Politiek getalm en ethische pasmunt
Waarom is er nog steeds geen duidelijke bescherming? Omdat ethische dossiers in de Belgische politiek vaak als wisselgeld worden gebruikt in grotere onderhandelingen. Er zijn wetten, maar ze blijven blijkbaar dode letter. We zien nu een cynisch spelletje zwartepieten ontstaan tussen politici en administratie over de verantwoordelijkheid voor dit drama. Maar ondertussen zijn het de kinderen en hun ouders die de prijs betalen. De politiek heeft in het geval van fertiliteit maar al te vaak ervoor gekozen om niet te kiezen, en de huidige jungle aan wetgeving te behouden. En als er al wetgeving kwam om bijvoorbeeld spermadonorschap te reguleren, bleek die dan in de praktijk nooit uitgevoerd door de politiek. Maggie De Block, zelf arts en minister van volksgezondheid in de zweedse regeringen, vond het blijkbaar niet belangrijk genoeg om een register op te stellen om data tussen fertiliteitsklinieken te kunnen delen.

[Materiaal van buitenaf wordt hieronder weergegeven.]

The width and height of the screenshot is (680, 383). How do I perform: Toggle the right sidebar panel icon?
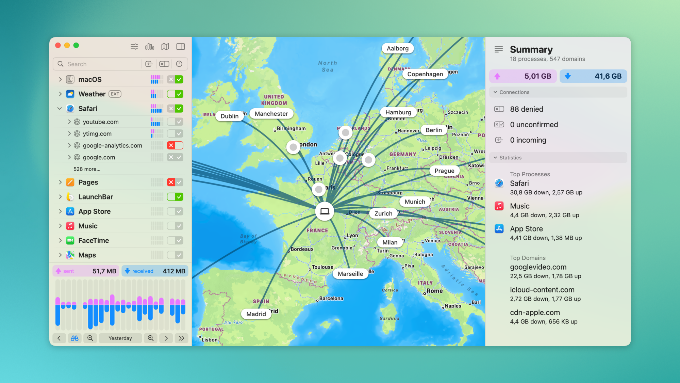click(x=181, y=46)
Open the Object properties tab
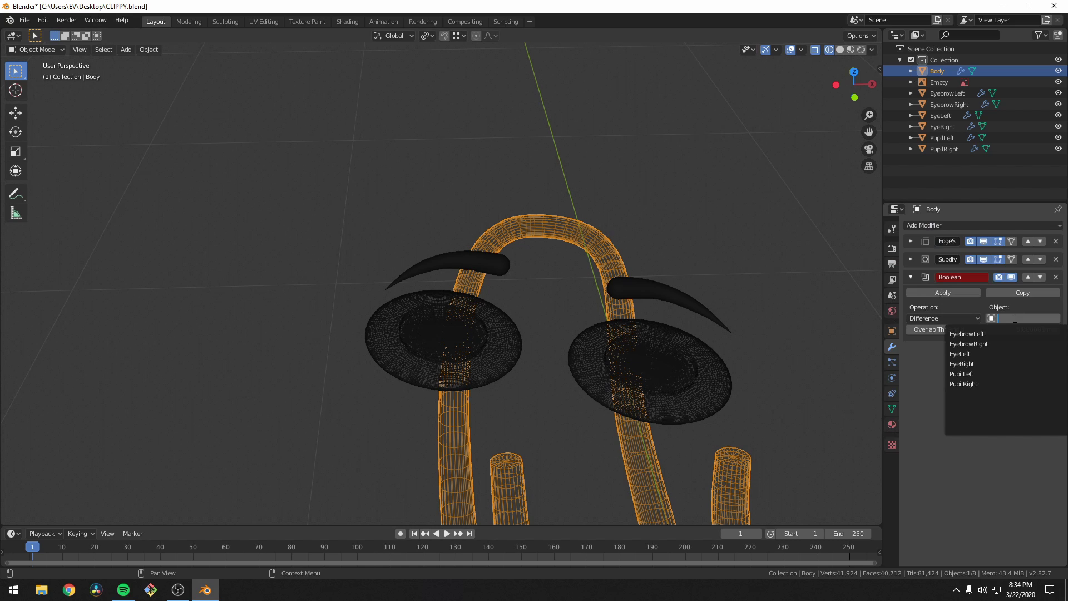Viewport: 1068px width, 601px height. pyautogui.click(x=892, y=329)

De excessen met gedoneerd sperma en de kwalijke gevolgen voor kinderen die we vandaag zien, zijn het rechtstreekse gevolg van deze nonchalance.
Tijd voor verandering
Dit kan zo niet langer. We hebben een wettelijk kader nodig dat het welzijn van kinderen vooropstelt. Kijk naar andere sectoren zoals banken, verzekeringen, digitale diensten en zelfs gezondheidszorg: daar zijn er regels om consumenten en patienten te beschermen en hen transparantie te bieden. Waarom niet in de fertiliteitszorg, waar het om mensenlevens gaat?

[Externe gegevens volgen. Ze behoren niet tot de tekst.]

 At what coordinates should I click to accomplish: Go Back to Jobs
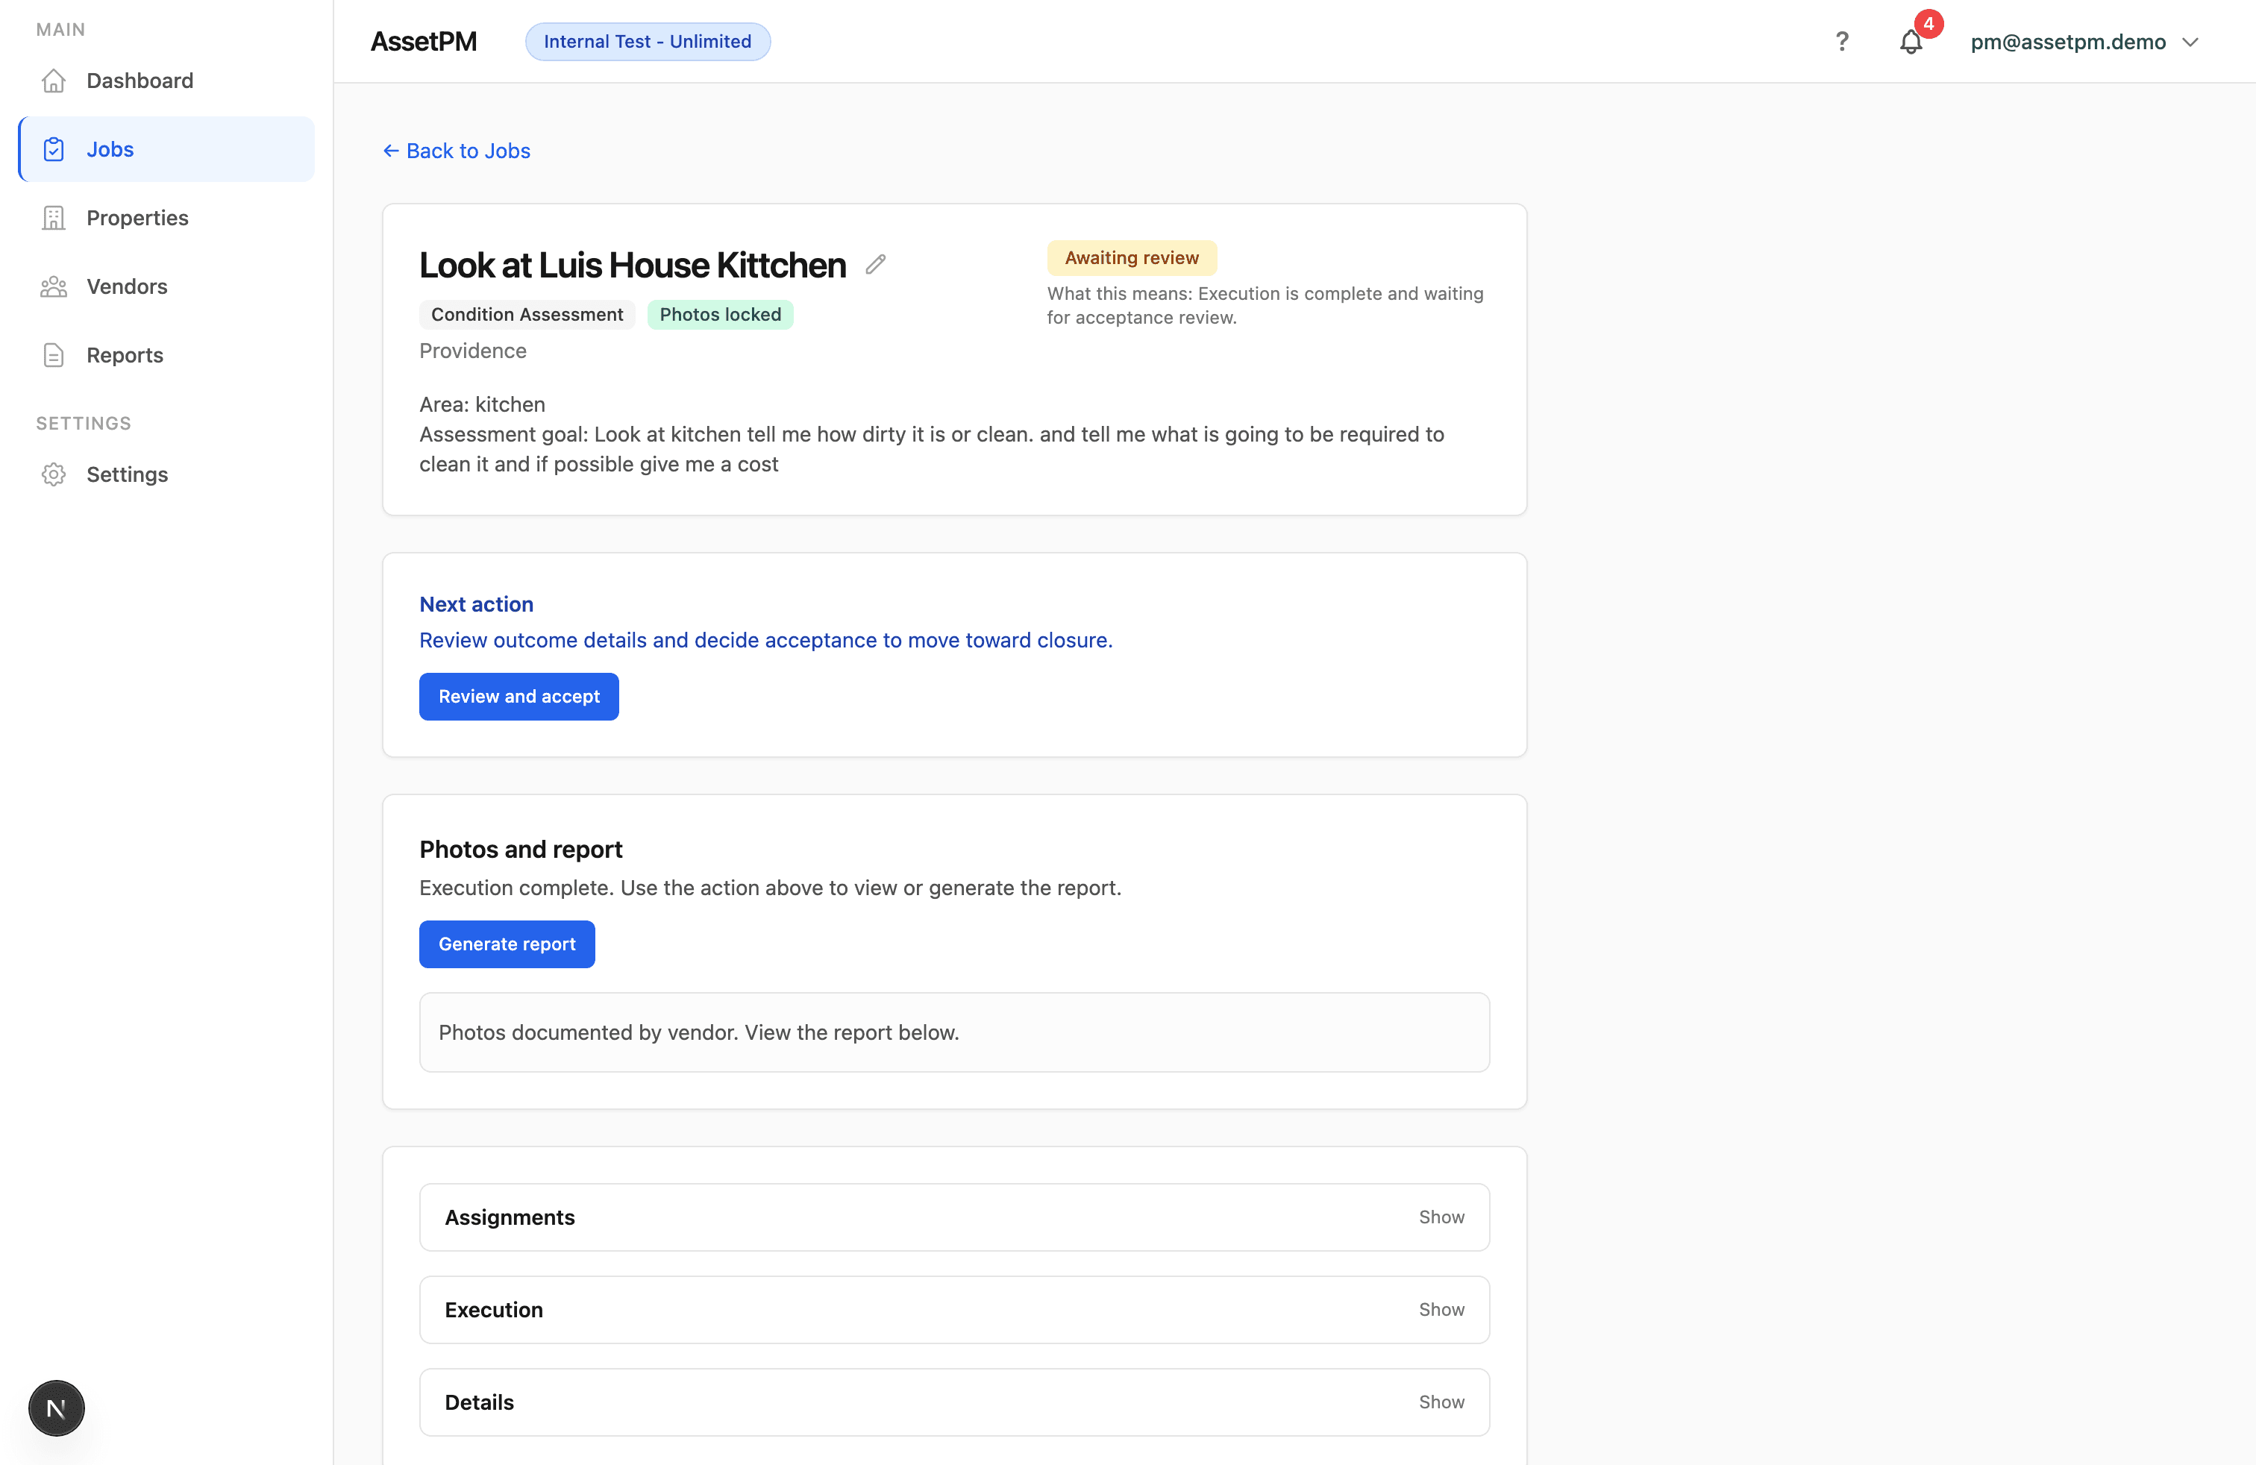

Ik pleit voor een liberale, maar duidelijke wetgeving. Iedereen moet zelf keuzes kunnen maken over zijn lichaam en gezin, maar dan wel met respect voor alle betrokkenen. Donoren, draagmoeders en wensouders moeten streng gescreend worden screenen – zowel medisch, sociaal-economisch als psychologisch. En het kind – de belangrijkste partij – moet eindelijk een stem krijgen. Dat is in eerste plaats de verantwoordelijkheid van de wensouders, maar ze kunnen de ruggensteun van een stabile wetgevend kader maar al te goed gebruiken.
Dank aan de strijders
Ik wil echter niet alleen naar de politiek kijken om dit probleem aan te pakken. Alle betrokken partijen moeten hun rol spelen: fertiliteitsklinieken moeten voorzichtigheid eerst plaatsen, advocaten en agentschappen moeten wensouders begeleiden. Wensouders zelf moeten het beste van het beste willen en nastreven voor hun kinderen, ook als dat moeilijke beslissingen met zich meebrengt.
Ik wil dan ook de vzw Donorkinderen bedanken. Hun openheid, verhalen en acties hebben veel mensen wakker geschud, ook mij. Zij laten zien dat het anders kan en moet. Laten we leren van hun moed, en samen werken aan een systeem dat mensen beschermt in plaats van in de steek laat, en een systeem dat iedereen de ruimte geeft om zijn gezin op te bouwen op de manier die voor hen de juiste is.
Want elk kind verdient een veilige start. Het is tijd dat we daar als samenleving voor zorgen.